■ Textauszug ■
Karben. Die Trillerpfeifen und Tröten übertönen sogar den Straßenlärm: Mehr als 100 Erzieherinnen, Eltern und Kinder haben am Dienstag in der Vorwoche ihren Streik zu einer Demonstration im Stadtzentrum genutzt. Am vergangenen Dienstag streikten Erzieherinnen wieder in Bad Vilbeler Kitas. Die Erzieherinnen fordern mehr Geld und bessere Arbeitsbedingungen, die Eltern in Karben zeigten sich solidarisch – obwohl sie genervt sind von den vielen Streiktagen.
Nicht in ihrem Okarbener Kindergarten Im Niederfeld sitzen Nikola (6) und Anna (4) an diesem Morgen, sondern auf einer Bank auf dem Parkplatz in der Saint-Égrève-Straße. Dort haben sie Buntstifte und malen auf einem großen Bogen Papier. Um sie herum Trillergepfeife, Kaffeeduft, sich unterhaltende Erwachsene. Die Karbener Erzieherinnen sind laut Aufruf der Gewerkschaften Ver.di und GEW im Streik – den sie in einem Streik-Café im Stadtzentrum begehen.
„Da schauen Allein-Erziehende schon in die Röhre.“ Katrin Prochnio schüttelt mit dem Kopf. Die bereits zehn Streiktage bescheren manch einer Familie ernsthafte Probleme. Immer wieder muss die Betreuung der Kinder kurzfristig neu geregelt werden. „Dann müssen sich die Eltern frei nehmen oder für viel Geld Tagesmütter bezahlen“, erklärt Astrid Neugebauer. „Das ist nicht jedem möglich.“
Solche Probleme sind der Grund, warum die Mütter aus diversen Karbener Kitas an diesem Morgen in die Saint-Égrève-Straße gekommen sind. Sie wollen auf ihre Betreuungssorgen an jedem Streiktag aufmerksam machen – und die Erzieherinnen bei ihrem Streik für mehr Geld und bessere Arbeitsbedingungen unterstützen. „Wenn es sich für uns verbessert, verbessert es sich auch für die Kinder“, sagt Christiane Peters, Personalrätin und Leiterin der Klein-Karbener Kita Wirbelwind. Seit 21 Jahren betreut sie Kinder in Karben. Sie erlebt, wie die Gruppen immer größer werden. „Mit bis zu 26 Kindern sind die Arbeitbedingungen verheerend“, berichtet sie. „Das sind äußerst heftige Tage.“
Auch die Arbeitszeiten würden immer länger, beklagt sich Christiane Peters. Die Erzieherinnen zahlen den Tribut, weil die Kommunen allerorten Ganztagsbetreuungen einführen. Die Flexibilität, um das erweiterte Angebot zu machen, werde von den Mitarbeiterinnen verlangt. „Wir machen hier richtigen Schichtdienst“, sagt Christiane Peters. „Bei anderen wird das anerkannt, aber bei uns ist das selbstverständlich.“
Deshalb, erklären die Mütter unisono, stünden sie hinter dem Streik der Erzieherinnen. „In den Einrichtungen gibt es doch viel zu wenig Personal“, erklärt Karin Prochnio.

■ Datenauszug ■
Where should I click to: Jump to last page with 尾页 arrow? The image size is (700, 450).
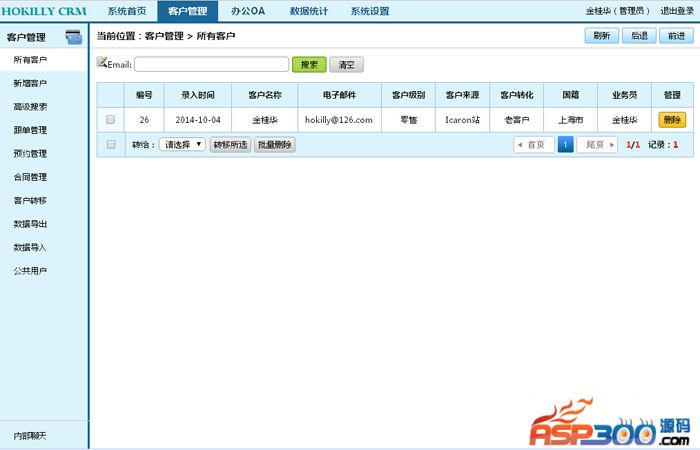597,144
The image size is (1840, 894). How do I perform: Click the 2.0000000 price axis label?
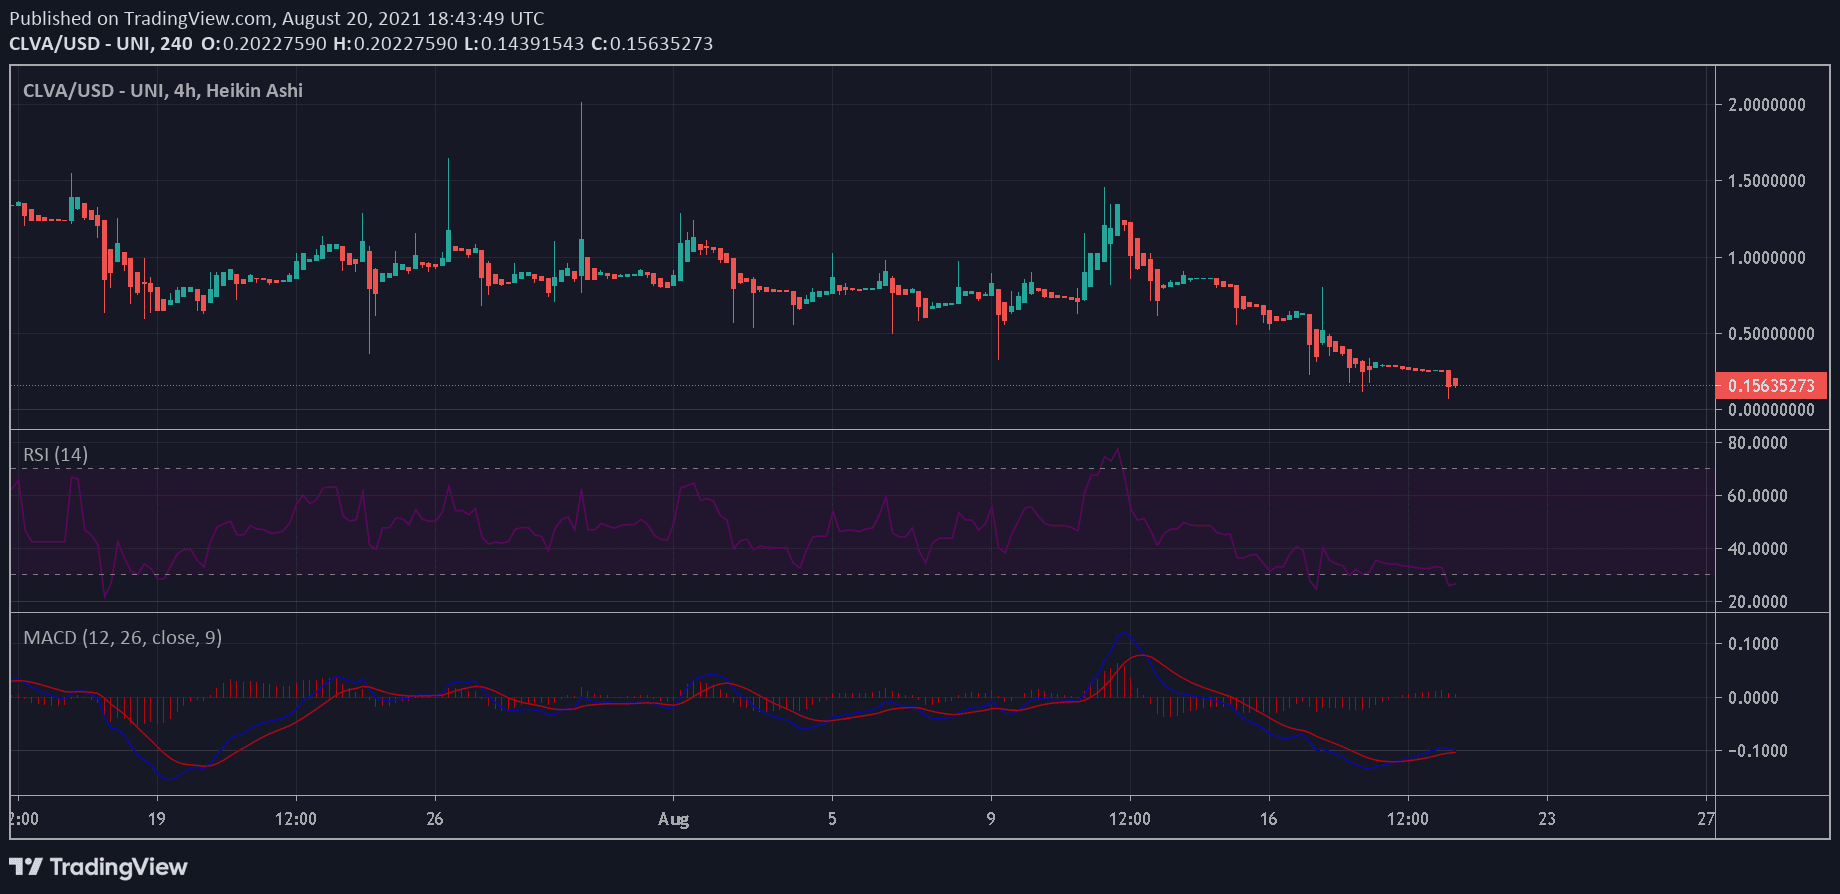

■ Aufgabenstellung ■
Schreiben Sie den Textauszug zwischen „Karben. Die Trillerpfeifen“ und „den vielen Streiktagen.“ einschließlich neu und setzen Sie dabei überall „Mittwoch“ anstelle von „Dienstag“ ein. Das Material steht in keinem Zusammenhang mit dem Textauszug.

■ Gelöste Aufgabe ■
Karben. Die Trillerpfeifen und Tröten übertönen sogar den Straßenlärm: Mehr als 100 Erzieherinnen, Eltern und Kinder haben am Mittwoch in der Vorwoche ihren Streik zu einer Demonstration im Stadtzentrum genutzt. Am vergangenen Mittwoch streikten Erzieherinnen wieder in Bad Vilbeler Kitas. Die Erzieherinnen fordern mehr Geld und bessere Arbeitsbedingungen, die Eltern in Karben zeigten sich solidarisch – obwohl sie genervt sind von den vielen Streiktagen.